我接下来要谈论的是许多代理应用的用户体验。这其实是我非常兴奋的一个领域。我认为我们还没有完全掌握与这些代理应用互动的正确方式。我认为人机协作仍然是必要的,因为它们并不是非常可靠的。但如果它参与的太多,那么它实际上并没有做太多有用的事情。所以在这方面有一种奇怪的平衡。我非常喜欢来自 Devon 的一个用户体验功能,这是一两周前发布的,Jordan B 在 Twitter 上也很好地总结了这一点,那就是有像倒带和编辑的功能。这样你基本上可以回到代理处于某个时间点的状态,然后编辑它的行为或状态,以便它能做出更明智的决策。我认为这是一种非常强大的用户体验,我们在 Ling Training 上非常兴奋地探索着这方面。我觉得这可以增加一些可靠性,同时也让代理有更多的操控能力。

And speaking of kind of like steering ability, the last thing I want to talk about is the memory of agents. And so Mike, as I peer showed this off a little bit earlier, where he was basically interacting with the bot and kind of like teaching it what to do and correcting it. And so this is an example where I'm teaching in a chat setting, an AI to kind of like write a tweet in a specific style. And so you can see that I'm just correcting it in natural language to get to a style that I want. I then hit thumbs up. The next time I go back to this application, it remembers the style that I want. But I can keep on editing it. I can keep on making it a little more differentiated. And when I go back a third time, it remembers all of that. And so this I would kind of classify as kind of like procedural memory. So it's remembering the correct way to do something. I think another really important aspect is basically personalized memory.
说到类似于方向盘的机动性,我想要谈的最后一件事就是智能体的记忆。就像迈克之前展示的那样,他基本上是在与机器人交互,教它该怎么做并做出纠正。这是一个例子,在聊天设置中我在教一个人工智能以特定风格写推文。你可以看到我只是用自然语言纠正它,以达到我想要的风格。然后我点了一个赞。下次我回到这个应用程序时,它记得我想要的风格。但我仍然可以继续编辑它,使其更有差异化。第三次我回去时,它记得所有这一切。我会把这种记忆归类为程序性记忆。它记得正确的做事方式。我认为另一个非常重要的方面就是个性化记忆。
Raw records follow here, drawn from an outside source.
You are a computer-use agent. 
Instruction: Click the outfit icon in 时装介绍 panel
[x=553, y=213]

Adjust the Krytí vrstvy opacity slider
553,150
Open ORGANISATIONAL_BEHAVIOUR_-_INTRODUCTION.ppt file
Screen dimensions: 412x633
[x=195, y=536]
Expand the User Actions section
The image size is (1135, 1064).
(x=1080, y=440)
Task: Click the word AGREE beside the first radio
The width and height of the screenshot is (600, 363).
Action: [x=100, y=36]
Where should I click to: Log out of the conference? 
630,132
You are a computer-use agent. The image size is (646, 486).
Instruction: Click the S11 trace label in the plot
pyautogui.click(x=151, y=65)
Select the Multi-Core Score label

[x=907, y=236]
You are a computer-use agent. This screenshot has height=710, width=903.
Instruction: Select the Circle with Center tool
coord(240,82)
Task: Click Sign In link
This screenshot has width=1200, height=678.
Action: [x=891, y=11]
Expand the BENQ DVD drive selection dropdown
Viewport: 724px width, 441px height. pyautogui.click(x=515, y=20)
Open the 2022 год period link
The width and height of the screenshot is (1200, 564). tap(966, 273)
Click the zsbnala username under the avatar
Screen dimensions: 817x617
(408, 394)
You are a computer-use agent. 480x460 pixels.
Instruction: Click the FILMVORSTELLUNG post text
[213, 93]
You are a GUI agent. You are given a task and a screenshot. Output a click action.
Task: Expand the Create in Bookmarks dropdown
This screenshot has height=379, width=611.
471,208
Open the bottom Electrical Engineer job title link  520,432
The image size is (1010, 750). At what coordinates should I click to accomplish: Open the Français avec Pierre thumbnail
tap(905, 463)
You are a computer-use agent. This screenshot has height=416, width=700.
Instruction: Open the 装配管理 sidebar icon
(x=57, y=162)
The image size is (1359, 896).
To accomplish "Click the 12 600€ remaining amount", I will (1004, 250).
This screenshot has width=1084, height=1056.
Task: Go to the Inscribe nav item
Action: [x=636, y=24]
So remembering facts about a human that you might not necessarily use to do something more correctly, but you might use to make the experience kind of like more personalized. So this is an example kind of like journaling app that we're building and playing around with for exploring memory. You can see that I mentioned that I went to a cooking class and it remembers that I like Italian food. And so I think bringing in these kind of like personalized aspects, whether it be procedural or kind of like these personalized facts, will be really important for the next generation of agents.
通过记住有关人类的事实,你可能不一定会用来做某些更正确的事情,但你可能会用来使体验更加个性化。所以这是一个我们正在构建和玩耍的日记应用的例子,用于探索记忆。你可以看到我提到我去上了烹饪课,它记得我喜欢意大利食物。因此,我认为引入这些个性化的方面,无论是程序性的还是这些个性化的事实,都将对下一代代理人非常重要。

That's all I have. Thanks for having me and excited to chat about all of this. If anyone else just shout out a chat about this after.
这就是我所能提供的了。谢谢邀请我,很期待和大家聊这些话题。如果还有其他人想聊这个话题,随时欢迎一起讨论。